Collected data entries:
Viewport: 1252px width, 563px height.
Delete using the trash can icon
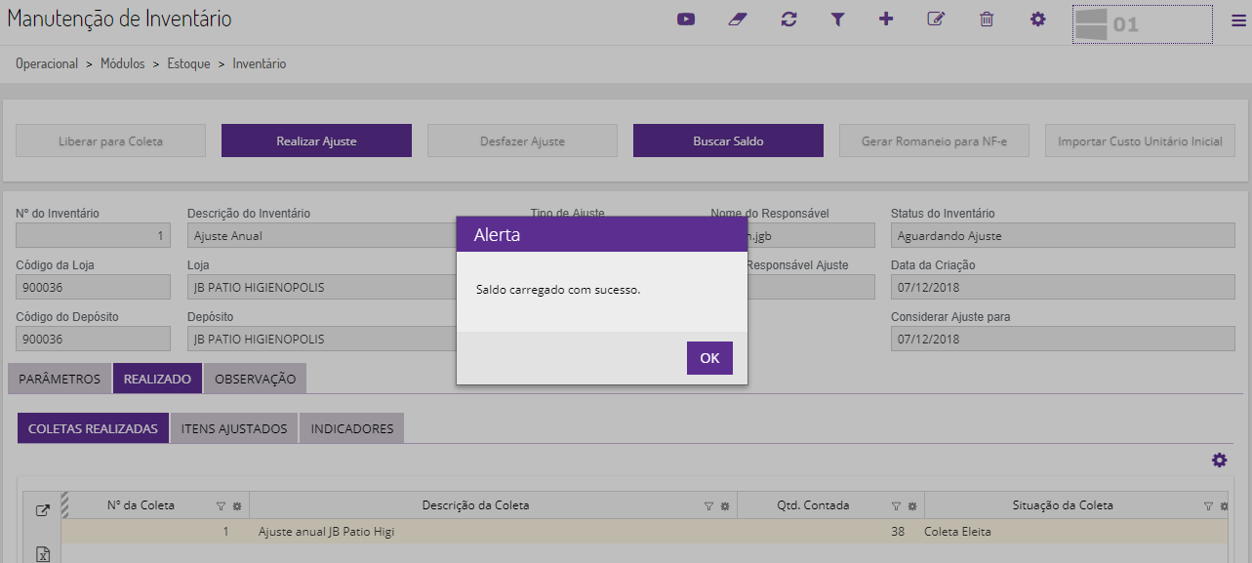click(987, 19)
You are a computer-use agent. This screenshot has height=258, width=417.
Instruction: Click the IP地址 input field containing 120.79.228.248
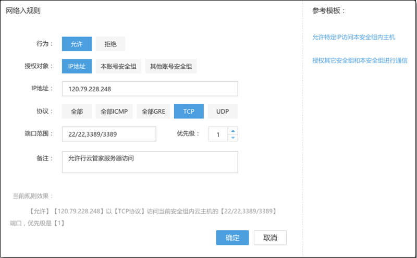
* * *
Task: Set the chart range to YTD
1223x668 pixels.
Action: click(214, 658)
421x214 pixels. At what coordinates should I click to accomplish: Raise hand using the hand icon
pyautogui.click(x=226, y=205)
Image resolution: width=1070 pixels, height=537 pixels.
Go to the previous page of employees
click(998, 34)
==
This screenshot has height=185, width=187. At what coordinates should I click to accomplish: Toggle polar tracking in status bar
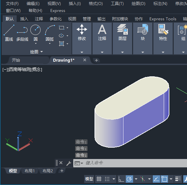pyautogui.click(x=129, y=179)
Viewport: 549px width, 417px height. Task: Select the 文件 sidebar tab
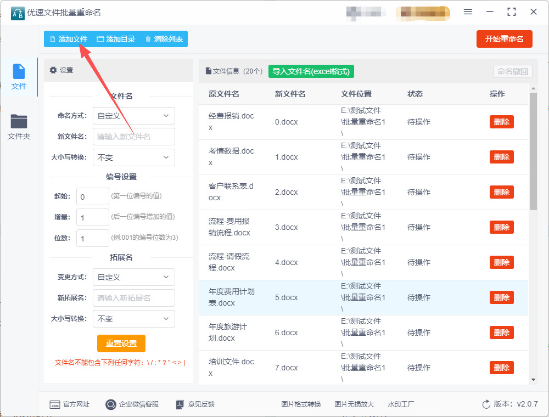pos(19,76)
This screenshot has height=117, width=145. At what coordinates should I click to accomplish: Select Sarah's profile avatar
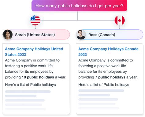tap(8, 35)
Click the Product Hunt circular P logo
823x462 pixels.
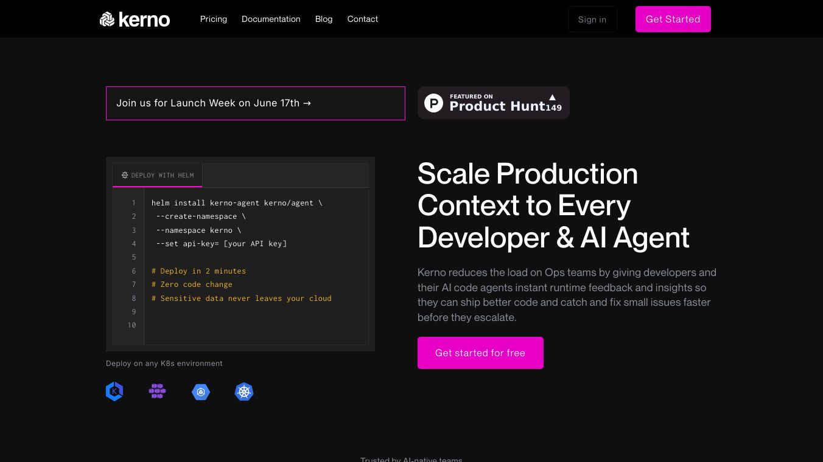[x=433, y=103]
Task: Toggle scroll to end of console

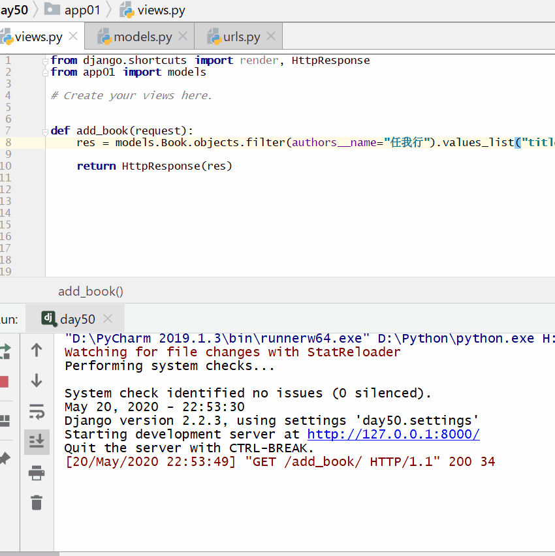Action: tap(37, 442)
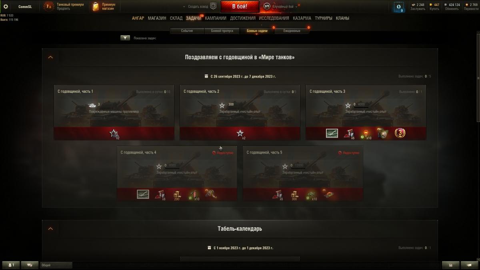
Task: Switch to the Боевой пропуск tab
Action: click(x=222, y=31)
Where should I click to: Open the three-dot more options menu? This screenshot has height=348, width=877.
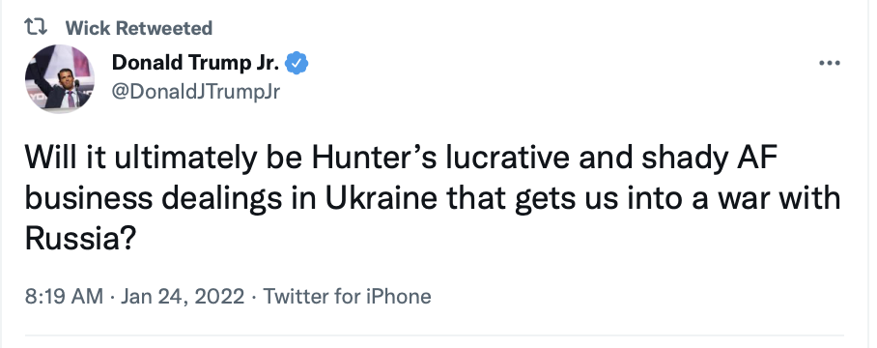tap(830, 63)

> EXERCISE
Starting at the line containing "Viewport: 1252px width, 563px height." and stopping after the line containing "Instruction: Click the", rewrite those lines as a Markdown table with columns Row and Line, skipping any blank lines. Leave the pictures out of the answer.

> REPLY TO THE TASK
| Row | Line |
|---|---|
| 1 | Viewport: 1252px width, 563px height. |
| 2 | Delete using the trash can icon |
| 3 | click(987, 19) |
| 4 | You are a computer-use agent. This screenshot has height=258, width=417. |
| 5 | Instruction: Click the IP地址 input field containing 120.79.228.248 |